Entre les vieilles bâtisses de la Compagnie des Mines, les deux individus remontèrent les ruelles dans le halo orangé des lampadaires. Pas une âme. Ambiance Toussaint.

Sylvain longea une palissade et bifurqua en boitillant dans une allée. Sous la pression du revolver, il gagna la terrasse arrière, leva une jardinière et récupéra une clé.

— Je vous facilite la tâche, murmura-t-il en lançant la pièce métallique sur le sol.

— Bien ! dit Vervaecke. Maintenant tu ramasses et tu ouvres la porte sans faire de bruit.

— Il n’y a personne… Pas de voiture dans l’allée…

Vervaecke serra le poing.

— J’espère pour toi qu’il va revenir — elle fixa sa montre. J’attends jusqu’à l’aube. Après, je te bute…

Elle le propulsa à l’intérieur d’un coup de semelle dans le bas du dos. Tout compte fait, on prend vite goût à la violence. Sylvain mangea du carrelage.

— En attendant, commence à fouiller, tas de merde !

36.

Dans leur parc, les jumelles gazouillaient, enroulées dans un voile fragile d’innocence. Les révélations de Lucie secouaient Norman jusqu’aux fondations de son être. Sur l’écran de ses yeux défilaient des écorchés à l’identité volée, des cadavres privés de leur droit au repos éternel et exposés dans une nudité outrageante.
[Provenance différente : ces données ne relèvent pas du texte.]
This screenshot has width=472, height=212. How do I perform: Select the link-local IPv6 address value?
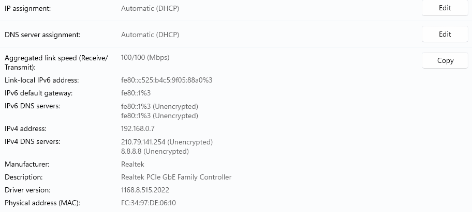click(x=167, y=80)
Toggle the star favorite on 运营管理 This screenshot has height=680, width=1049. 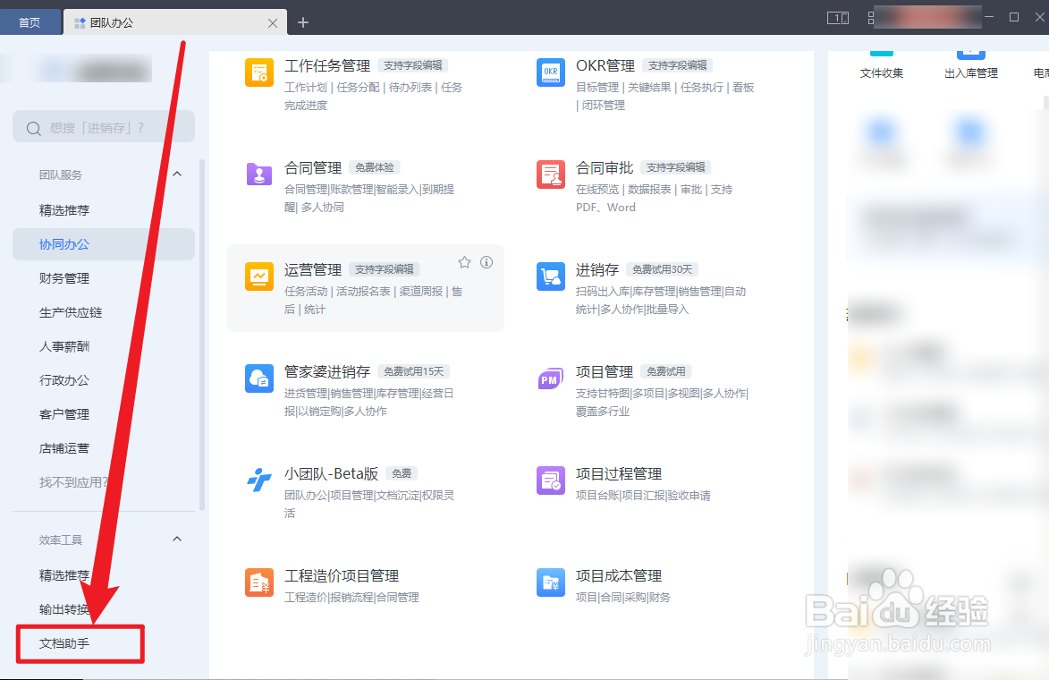tap(464, 261)

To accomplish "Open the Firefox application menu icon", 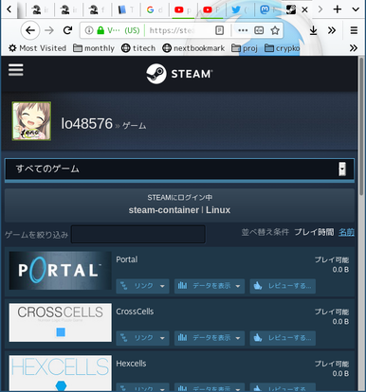I will (354, 30).
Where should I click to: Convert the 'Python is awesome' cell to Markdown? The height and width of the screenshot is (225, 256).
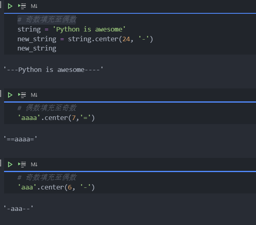(x=34, y=6)
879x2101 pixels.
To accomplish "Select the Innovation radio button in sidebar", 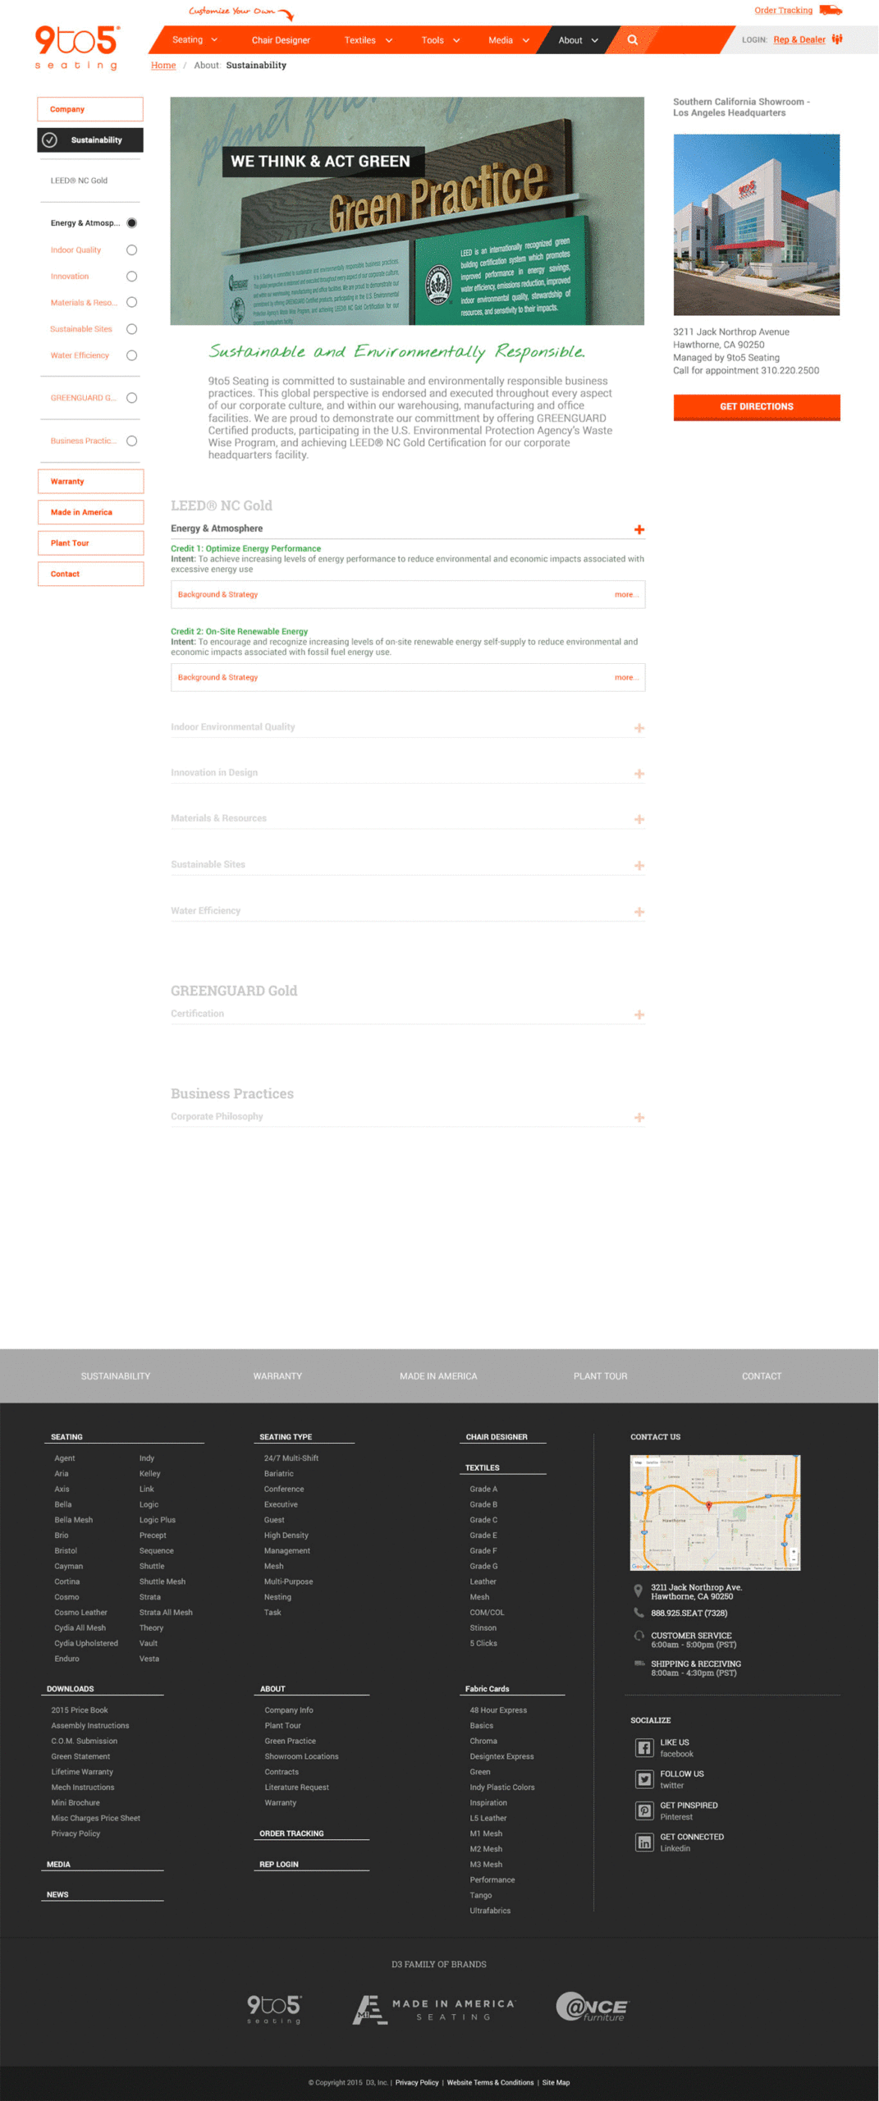I will 131,277.
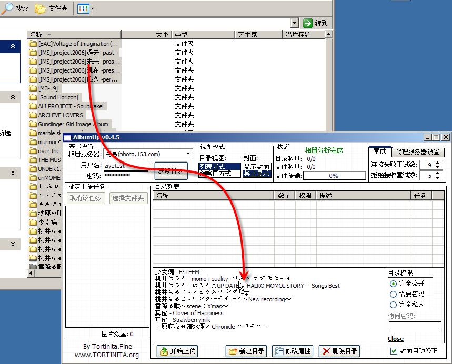
Task: Click the green 转到 go arrow
Action: (308, 23)
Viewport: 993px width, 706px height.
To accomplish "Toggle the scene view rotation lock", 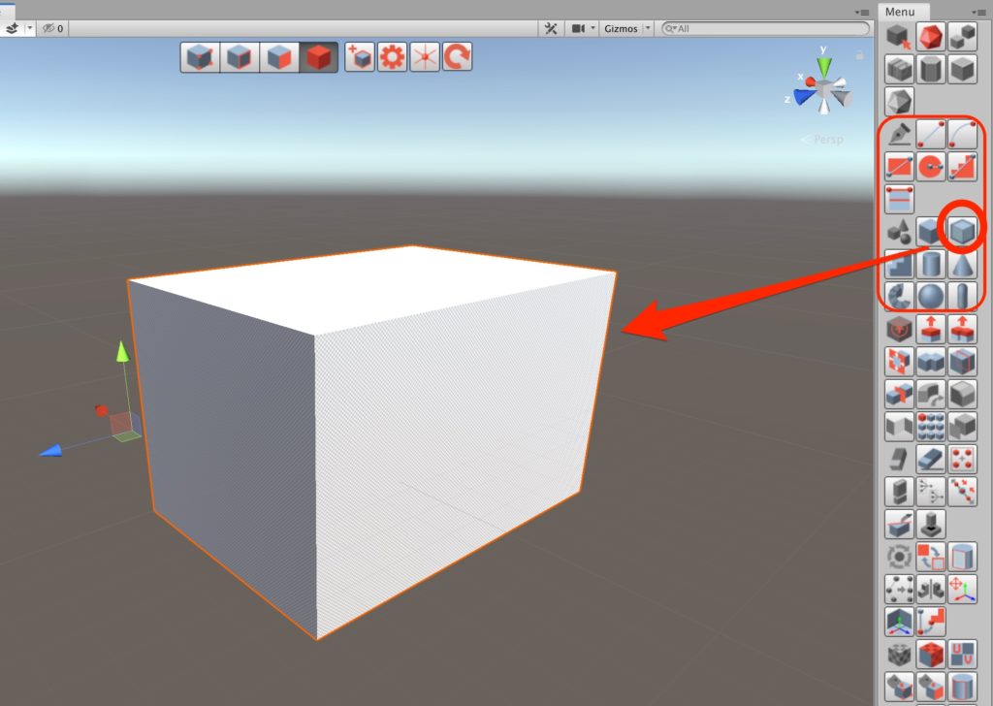I will click(x=859, y=56).
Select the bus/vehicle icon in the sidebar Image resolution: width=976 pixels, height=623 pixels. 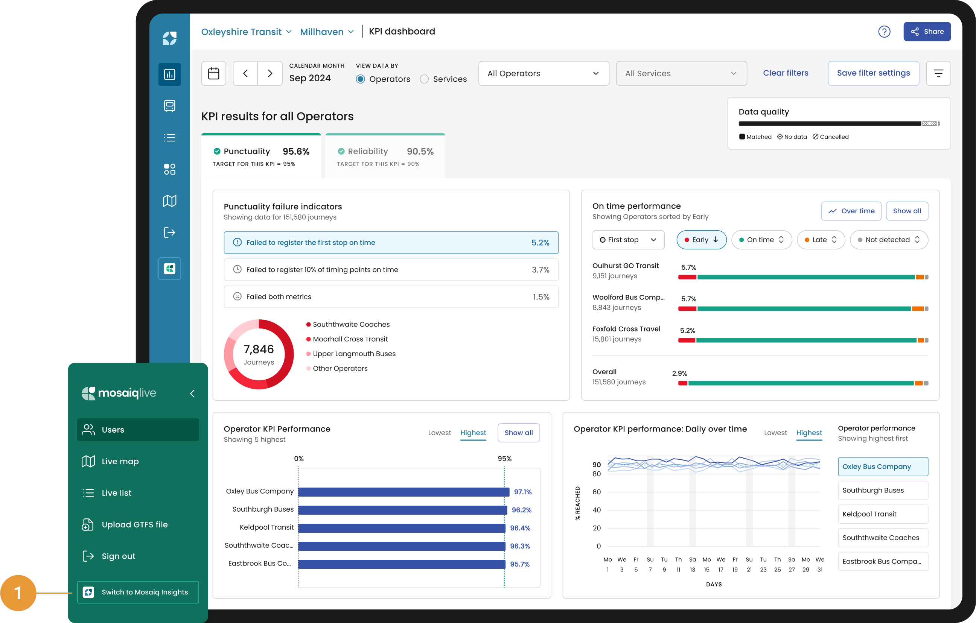(169, 106)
Le lieutenant imaginait la petite diabétique scalpée, le visage découpé au bistouri avec un soin chirurgical. Puis dépouillée, vidée de son sang par les artères iliaques avant que ses organes ne soient peints, ses veines remplies de cires, sa peau recousue par-dessus son squelette blanchi aux produits chimiques.

La démence pouvait-elle frapper à ce point l’esprit humain ?

Lucie débarqua de la cuisine avec un carré de pizza. Manger… Autant pique-niquer sur la tombe d’un cadavre.